• _About this task_: Scan the records below. List lines holding "panel".

• _Information supplied_:
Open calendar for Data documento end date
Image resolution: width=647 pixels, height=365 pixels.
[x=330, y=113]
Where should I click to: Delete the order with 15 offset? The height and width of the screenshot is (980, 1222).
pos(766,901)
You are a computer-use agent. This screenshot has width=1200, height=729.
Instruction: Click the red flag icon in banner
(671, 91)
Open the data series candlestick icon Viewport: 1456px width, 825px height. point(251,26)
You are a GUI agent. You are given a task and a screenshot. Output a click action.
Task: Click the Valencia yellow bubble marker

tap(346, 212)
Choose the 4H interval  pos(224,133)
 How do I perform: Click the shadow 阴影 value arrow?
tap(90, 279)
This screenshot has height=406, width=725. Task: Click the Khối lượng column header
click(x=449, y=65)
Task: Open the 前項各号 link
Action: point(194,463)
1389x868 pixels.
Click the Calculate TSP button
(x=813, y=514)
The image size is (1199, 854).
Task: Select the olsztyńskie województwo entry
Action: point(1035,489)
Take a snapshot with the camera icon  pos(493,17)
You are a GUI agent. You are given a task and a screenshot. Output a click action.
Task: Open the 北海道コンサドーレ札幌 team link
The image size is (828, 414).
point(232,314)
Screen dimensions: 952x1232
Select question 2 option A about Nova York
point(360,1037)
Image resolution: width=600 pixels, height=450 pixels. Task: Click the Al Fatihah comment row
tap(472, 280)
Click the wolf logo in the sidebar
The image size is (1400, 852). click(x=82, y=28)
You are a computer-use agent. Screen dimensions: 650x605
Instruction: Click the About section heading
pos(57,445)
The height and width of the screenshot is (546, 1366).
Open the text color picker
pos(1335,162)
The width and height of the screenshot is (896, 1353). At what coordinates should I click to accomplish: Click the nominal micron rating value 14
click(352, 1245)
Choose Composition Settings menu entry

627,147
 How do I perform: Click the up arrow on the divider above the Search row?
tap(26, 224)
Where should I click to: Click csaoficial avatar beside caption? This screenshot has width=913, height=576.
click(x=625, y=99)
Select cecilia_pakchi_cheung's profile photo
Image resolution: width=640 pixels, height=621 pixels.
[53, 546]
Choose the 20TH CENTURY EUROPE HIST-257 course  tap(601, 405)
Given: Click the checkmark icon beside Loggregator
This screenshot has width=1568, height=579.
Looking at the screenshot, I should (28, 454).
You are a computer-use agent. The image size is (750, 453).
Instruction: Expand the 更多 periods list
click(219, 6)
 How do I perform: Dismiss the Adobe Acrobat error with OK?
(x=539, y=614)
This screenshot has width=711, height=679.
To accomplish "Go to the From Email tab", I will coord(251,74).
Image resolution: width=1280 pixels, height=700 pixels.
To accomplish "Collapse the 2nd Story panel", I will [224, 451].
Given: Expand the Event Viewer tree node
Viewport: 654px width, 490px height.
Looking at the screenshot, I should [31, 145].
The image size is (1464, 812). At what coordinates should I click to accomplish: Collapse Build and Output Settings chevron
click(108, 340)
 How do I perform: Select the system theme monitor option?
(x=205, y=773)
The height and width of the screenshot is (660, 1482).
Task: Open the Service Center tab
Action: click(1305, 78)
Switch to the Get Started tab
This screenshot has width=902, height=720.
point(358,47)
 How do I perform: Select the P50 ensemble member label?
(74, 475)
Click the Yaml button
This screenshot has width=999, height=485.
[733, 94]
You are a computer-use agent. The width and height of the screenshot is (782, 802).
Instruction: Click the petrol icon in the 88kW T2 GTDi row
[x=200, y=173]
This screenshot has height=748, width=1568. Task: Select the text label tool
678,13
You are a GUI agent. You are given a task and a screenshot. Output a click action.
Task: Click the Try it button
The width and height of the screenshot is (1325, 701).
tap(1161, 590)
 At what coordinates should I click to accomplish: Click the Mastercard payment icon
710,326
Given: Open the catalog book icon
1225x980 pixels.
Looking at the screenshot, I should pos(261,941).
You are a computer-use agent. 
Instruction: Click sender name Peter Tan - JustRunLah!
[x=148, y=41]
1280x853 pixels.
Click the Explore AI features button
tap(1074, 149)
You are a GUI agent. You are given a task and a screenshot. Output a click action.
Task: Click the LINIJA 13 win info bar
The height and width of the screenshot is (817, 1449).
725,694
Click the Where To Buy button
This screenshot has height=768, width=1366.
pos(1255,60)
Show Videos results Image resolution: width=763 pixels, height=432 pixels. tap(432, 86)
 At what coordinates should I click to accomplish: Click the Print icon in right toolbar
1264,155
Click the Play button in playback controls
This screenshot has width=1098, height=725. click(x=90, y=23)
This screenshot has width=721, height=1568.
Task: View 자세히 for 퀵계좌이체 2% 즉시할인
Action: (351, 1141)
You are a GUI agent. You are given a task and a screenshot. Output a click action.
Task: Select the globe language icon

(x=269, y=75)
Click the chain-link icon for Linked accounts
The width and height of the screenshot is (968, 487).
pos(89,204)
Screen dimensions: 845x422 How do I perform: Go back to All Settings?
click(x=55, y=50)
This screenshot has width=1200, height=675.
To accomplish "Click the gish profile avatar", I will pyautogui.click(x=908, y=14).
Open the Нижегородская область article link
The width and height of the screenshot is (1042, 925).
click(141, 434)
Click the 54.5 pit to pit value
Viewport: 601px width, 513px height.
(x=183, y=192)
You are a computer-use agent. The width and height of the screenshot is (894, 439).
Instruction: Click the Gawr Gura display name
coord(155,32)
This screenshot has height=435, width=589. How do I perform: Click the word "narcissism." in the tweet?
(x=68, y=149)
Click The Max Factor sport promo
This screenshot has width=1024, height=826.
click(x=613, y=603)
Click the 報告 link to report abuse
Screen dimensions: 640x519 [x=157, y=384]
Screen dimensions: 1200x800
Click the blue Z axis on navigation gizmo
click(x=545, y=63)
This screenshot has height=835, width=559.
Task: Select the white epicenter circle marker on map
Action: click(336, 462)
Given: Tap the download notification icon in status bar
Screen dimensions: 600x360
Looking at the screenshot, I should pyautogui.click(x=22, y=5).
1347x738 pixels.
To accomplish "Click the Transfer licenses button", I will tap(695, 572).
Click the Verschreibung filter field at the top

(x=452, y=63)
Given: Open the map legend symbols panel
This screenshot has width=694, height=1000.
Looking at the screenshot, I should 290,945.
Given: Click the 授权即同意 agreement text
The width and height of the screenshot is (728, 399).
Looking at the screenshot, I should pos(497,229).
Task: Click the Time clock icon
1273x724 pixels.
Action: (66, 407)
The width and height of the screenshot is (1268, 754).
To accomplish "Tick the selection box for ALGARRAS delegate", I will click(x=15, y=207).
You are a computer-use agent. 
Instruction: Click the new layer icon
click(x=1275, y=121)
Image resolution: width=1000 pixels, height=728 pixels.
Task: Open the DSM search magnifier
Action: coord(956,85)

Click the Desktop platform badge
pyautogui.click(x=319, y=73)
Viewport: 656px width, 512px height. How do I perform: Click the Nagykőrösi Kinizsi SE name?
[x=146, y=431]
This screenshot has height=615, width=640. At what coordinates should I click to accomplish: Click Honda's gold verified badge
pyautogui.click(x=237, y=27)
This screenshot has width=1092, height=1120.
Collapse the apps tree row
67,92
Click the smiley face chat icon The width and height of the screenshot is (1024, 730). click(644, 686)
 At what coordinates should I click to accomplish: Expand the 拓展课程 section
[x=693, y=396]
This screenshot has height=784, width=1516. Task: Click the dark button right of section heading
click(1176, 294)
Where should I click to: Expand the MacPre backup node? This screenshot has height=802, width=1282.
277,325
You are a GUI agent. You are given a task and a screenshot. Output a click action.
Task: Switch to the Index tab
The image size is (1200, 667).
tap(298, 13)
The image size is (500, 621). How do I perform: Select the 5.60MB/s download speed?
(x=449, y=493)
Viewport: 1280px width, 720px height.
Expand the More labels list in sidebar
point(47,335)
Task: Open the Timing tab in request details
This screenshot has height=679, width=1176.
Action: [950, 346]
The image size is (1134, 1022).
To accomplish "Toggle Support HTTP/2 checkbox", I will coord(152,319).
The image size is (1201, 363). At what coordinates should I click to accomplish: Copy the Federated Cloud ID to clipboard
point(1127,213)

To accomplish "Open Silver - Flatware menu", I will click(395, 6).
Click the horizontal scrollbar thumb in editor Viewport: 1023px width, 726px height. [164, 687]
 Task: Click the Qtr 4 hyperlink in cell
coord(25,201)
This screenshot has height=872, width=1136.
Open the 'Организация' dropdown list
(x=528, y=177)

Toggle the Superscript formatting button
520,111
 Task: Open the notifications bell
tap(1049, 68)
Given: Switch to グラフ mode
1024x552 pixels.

• _Completed exercise_:
To accomplish "Collapse the 2nd Story panel", I will [224, 451].
Given: Open the map legend symbols panel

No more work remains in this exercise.